**Task to complete:** Please copy all of the records exactly, leaving nothing out.

┄┄┄┄┄┄

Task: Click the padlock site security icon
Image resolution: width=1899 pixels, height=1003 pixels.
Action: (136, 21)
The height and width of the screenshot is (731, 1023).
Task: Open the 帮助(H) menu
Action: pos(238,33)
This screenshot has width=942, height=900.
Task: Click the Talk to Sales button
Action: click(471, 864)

┄┄┄┄┄┄

**Problem solution:**
Task: Click the padlock site security icon
Image resolution: width=1899 pixels, height=1003 pixels.
Action: (136, 21)
The height and width of the screenshot is (731, 1023).
Task: Open the 帮助(H) menu
Action: pos(238,33)
This screenshot has width=942, height=900.
Task: Click the Talk to Sales button
Action: click(471, 864)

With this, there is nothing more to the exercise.